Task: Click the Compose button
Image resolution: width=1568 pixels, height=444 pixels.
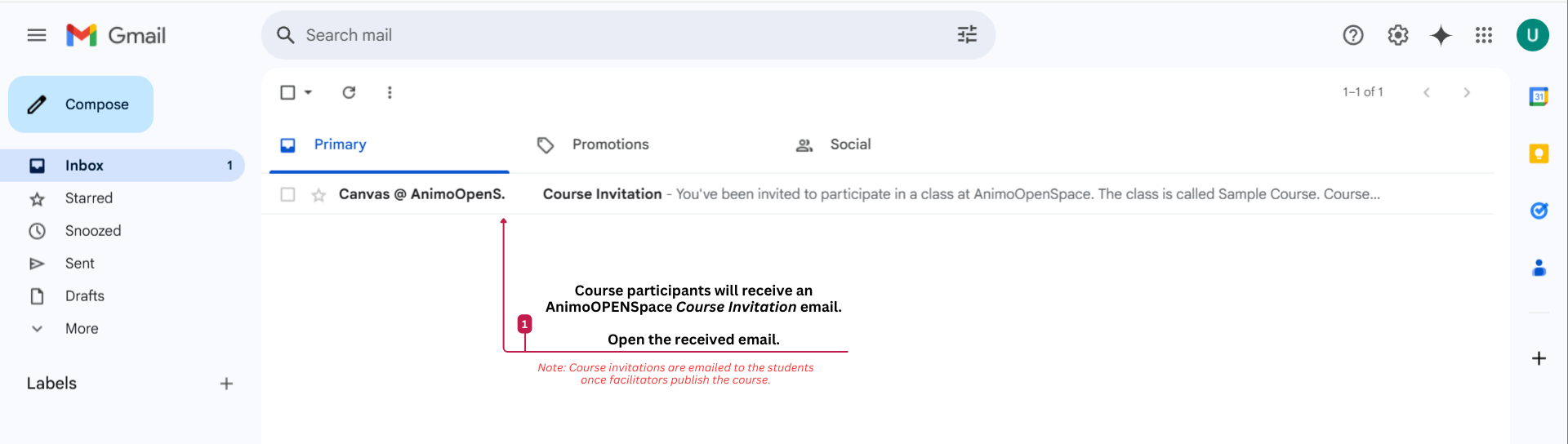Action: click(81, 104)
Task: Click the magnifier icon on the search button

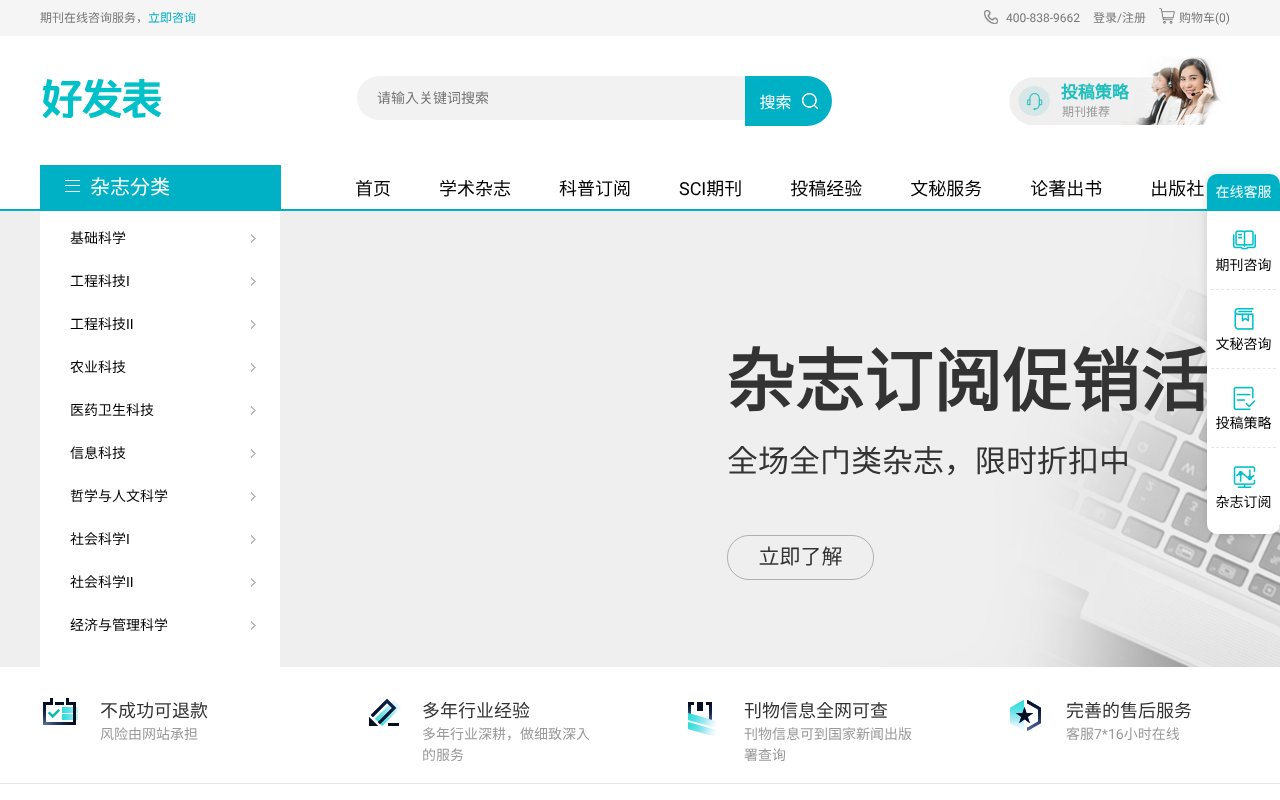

==

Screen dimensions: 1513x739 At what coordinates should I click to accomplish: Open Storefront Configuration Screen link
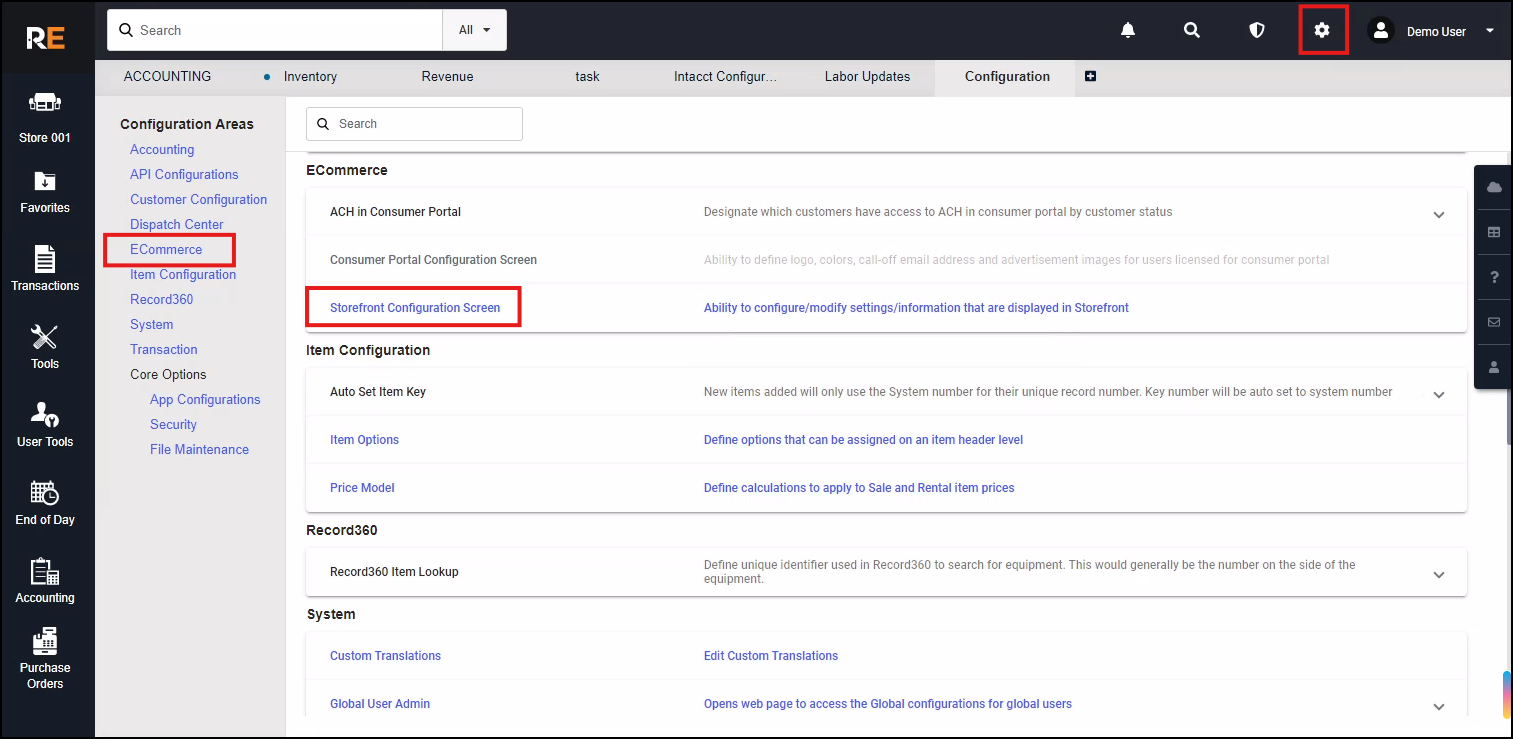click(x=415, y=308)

- **Problem description**
Pull out every line holding "Task" from the records above, and copy it.

- **Exercise response**
Task: Click the Compose button
Task: Click the magnifier icon on the search button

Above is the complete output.